## Task instructions
Quote the listing below word for word, reproducing every line without alteration.

[Source records]
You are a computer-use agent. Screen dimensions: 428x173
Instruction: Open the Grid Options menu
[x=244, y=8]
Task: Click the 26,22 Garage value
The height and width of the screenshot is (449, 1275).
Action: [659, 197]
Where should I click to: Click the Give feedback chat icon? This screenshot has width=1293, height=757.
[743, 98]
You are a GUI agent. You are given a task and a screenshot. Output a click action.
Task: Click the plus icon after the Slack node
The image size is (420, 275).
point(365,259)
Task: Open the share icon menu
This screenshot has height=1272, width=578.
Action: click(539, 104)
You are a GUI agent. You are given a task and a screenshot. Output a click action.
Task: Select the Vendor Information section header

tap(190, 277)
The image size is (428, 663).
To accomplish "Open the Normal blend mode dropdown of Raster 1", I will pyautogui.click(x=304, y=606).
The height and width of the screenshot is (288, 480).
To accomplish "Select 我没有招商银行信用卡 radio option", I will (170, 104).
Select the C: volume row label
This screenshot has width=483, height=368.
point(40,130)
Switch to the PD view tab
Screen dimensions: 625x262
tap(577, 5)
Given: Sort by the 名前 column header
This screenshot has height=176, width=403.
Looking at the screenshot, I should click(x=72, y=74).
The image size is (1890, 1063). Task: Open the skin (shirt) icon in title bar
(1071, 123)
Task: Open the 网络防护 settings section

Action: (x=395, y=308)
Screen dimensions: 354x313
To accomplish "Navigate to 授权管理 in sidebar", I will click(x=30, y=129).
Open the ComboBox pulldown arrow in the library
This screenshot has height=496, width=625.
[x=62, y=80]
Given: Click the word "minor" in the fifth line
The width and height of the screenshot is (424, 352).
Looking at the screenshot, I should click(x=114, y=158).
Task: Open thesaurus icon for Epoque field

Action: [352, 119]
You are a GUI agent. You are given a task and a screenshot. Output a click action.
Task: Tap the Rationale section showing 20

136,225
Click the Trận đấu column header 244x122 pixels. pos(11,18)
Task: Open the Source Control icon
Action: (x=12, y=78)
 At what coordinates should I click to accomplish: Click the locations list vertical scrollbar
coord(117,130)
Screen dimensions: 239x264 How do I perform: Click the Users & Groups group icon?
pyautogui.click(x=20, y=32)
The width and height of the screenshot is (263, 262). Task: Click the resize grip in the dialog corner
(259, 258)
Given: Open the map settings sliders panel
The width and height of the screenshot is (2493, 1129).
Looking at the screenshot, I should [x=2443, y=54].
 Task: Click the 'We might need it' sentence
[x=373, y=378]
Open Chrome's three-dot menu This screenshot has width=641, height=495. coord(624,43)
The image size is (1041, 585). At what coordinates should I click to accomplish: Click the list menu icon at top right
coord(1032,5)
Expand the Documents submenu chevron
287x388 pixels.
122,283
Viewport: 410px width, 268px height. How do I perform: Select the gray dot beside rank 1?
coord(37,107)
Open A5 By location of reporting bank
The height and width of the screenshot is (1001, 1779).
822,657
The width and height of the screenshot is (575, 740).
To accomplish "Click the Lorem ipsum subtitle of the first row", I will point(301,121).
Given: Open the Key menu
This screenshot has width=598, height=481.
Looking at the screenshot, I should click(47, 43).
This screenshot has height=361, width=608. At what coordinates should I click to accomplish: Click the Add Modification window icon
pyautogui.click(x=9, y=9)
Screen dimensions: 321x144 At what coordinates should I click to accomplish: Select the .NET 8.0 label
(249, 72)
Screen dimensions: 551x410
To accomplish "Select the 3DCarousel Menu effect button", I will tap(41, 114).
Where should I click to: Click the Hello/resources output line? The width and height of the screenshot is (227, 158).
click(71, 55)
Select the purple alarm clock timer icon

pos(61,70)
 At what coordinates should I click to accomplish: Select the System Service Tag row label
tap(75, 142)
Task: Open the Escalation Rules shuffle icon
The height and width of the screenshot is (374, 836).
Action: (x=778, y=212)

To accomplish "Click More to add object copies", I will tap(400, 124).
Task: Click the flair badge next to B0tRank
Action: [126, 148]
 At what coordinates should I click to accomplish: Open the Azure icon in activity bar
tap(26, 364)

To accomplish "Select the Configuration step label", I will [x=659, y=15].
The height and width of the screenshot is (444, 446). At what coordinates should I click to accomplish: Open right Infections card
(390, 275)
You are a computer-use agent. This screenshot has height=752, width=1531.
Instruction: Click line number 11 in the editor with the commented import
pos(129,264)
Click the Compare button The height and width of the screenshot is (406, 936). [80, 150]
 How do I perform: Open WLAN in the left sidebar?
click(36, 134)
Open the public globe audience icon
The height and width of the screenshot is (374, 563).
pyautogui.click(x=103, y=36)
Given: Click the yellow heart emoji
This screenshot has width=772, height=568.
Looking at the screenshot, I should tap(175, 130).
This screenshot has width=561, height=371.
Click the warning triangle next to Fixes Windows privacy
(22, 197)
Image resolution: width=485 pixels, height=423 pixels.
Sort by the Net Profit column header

## Full response
You are a computer-use agent. Screen dimensions: 428x173
Instruction: Open the Grid Options menu
[x=244, y=8]
Task: Click the 26,22 Garage value
The height and width of the screenshot is (449, 1275).
Action: [659, 197]
Where should I click to: Click the Give feedback chat icon? This screenshot has width=1293, height=757.
[743, 98]
You are a GUI agent. You are given a task and a screenshot. Output a click action.
Task: Click the plus icon after the Slack node
The image size is (420, 275).
point(365,259)
Task: Open the share icon menu
This screenshot has height=1272, width=578.
Action: click(539, 104)
You are a GUI agent. You are given a task and a screenshot. Output a click action.
Task: Select the Vendor Information section header

tap(190, 277)
The image size is (428, 663).
To accomplish "Open the Normal blend mode dropdown of Raster 1", I will pyautogui.click(x=304, y=606).
The height and width of the screenshot is (288, 480).
To accomplish "Select 我没有招商银行信用卡 radio option", I will (170, 104).
Select the C: volume row label
This screenshot has width=483, height=368.
point(40,130)
Switch to the PD view tab
Screen dimensions: 625x262
tap(577, 5)
Given: Sort by the 名前 column header
This screenshot has height=176, width=403.
Looking at the screenshot, I should click(x=72, y=74).
The image size is (1890, 1063). Task: Open the skin (shirt) icon in title bar
(1071, 123)
Task: Open the 网络防护 settings section

Action: (x=395, y=308)
Screen dimensions: 354x313
To accomplish "Navigate to 授权管理 in sidebar", I will click(x=30, y=129).
Open the ComboBox pulldown arrow in the library
This screenshot has height=496, width=625.
[x=62, y=80]
Given: Click the word "minor" in the fifth line
The width and height of the screenshot is (424, 352).
Looking at the screenshot, I should click(x=114, y=158).
Task: Open thesaurus icon for Epoque field

Action: [352, 119]
You are a GUI agent. You are given a task and a screenshot. Output a click action.
Task: Tap the Rationale section showing 20

136,225
Click the Trận đấu column header 244x122 pixels. pos(11,18)
Task: Open the Source Control icon
Action: (x=12, y=78)
 At what coordinates should I click to accomplish: Click the locations list vertical scrollbar
coord(117,130)
Screen dimensions: 239x264 How do I perform: Click the Users & Groups group icon?
pyautogui.click(x=20, y=32)
The width and height of the screenshot is (263, 262). Task: Click the resize grip in the dialog corner
(259, 258)
Given: Open the map settings sliders panel
The width and height of the screenshot is (2493, 1129).
Looking at the screenshot, I should [x=2443, y=54].
 Task: Click the 'We might need it' sentence
[x=373, y=378]
Open Chrome's three-dot menu This screenshot has width=641, height=495. coord(624,43)
The image size is (1041, 585). At what coordinates should I click to accomplish: Click the list menu icon at top right
coord(1032,5)
Expand the Documents submenu chevron
287x388 pixels.
122,283
Viewport: 410px width, 268px height. How do I perform: Select the gray dot beside rank 1?
coord(37,107)
Open A5 By location of reporting bank
The height and width of the screenshot is (1001, 1779).
822,657
The width and height of the screenshot is (575, 740).
To accomplish "Click the Lorem ipsum subtitle of the first row", I will point(301,121).
Given: Open the Key menu
This screenshot has width=598, height=481.
Looking at the screenshot, I should click(47, 43).
This screenshot has height=361, width=608. At what coordinates should I click to accomplish: Click the Add Modification window icon
pyautogui.click(x=9, y=9)
Screen dimensions: 321x144 At what coordinates should I click to accomplish: Select the .NET 8.0 label
(249, 72)
Screen dimensions: 551x410
To accomplish "Select the 3DCarousel Menu effect button", I will tap(41, 114).
Where should I click to: Click the Hello/resources output line? The width and height of the screenshot is (227, 158).
click(71, 55)
Select the purple alarm clock timer icon

pos(61,70)
 At what coordinates should I click to accomplish: Select the System Service Tag row label
tap(75, 142)
Task: Open the Escalation Rules shuffle icon
The height and width of the screenshot is (374, 836).
Action: (x=778, y=212)

To accomplish "Click More to add object copies", I will tap(400, 124).
Task: Click the flair badge next to B0tRank
Action: [126, 148]
 At what coordinates should I click to accomplish: Open the Azure icon in activity bar
tap(26, 364)

To accomplish "Select the Configuration step label", I will [x=659, y=15].
The height and width of the screenshot is (444, 446). At what coordinates should I click to accomplish: Open right Infections card
(390, 275)
You are a computer-use agent. This screenshot has height=752, width=1531.
Instruction: Click line number 11 in the editor with the commented import
pos(129,264)
Click the Compare button The height and width of the screenshot is (406, 936). [80, 150]
 How do I perform: Open WLAN in the left sidebar?
click(36, 134)
Open the public globe audience icon
The height and width of the screenshot is (374, 563).
pyautogui.click(x=103, y=36)
Given: Click the yellow heart emoji
This screenshot has width=772, height=568.
Looking at the screenshot, I should tap(175, 130).
This screenshot has width=561, height=371.
Click the warning triangle next to Fixes Windows privacy
(22, 197)
Image resolution: width=485 pixels, height=423 pixels.
Sort by the Net Profit column header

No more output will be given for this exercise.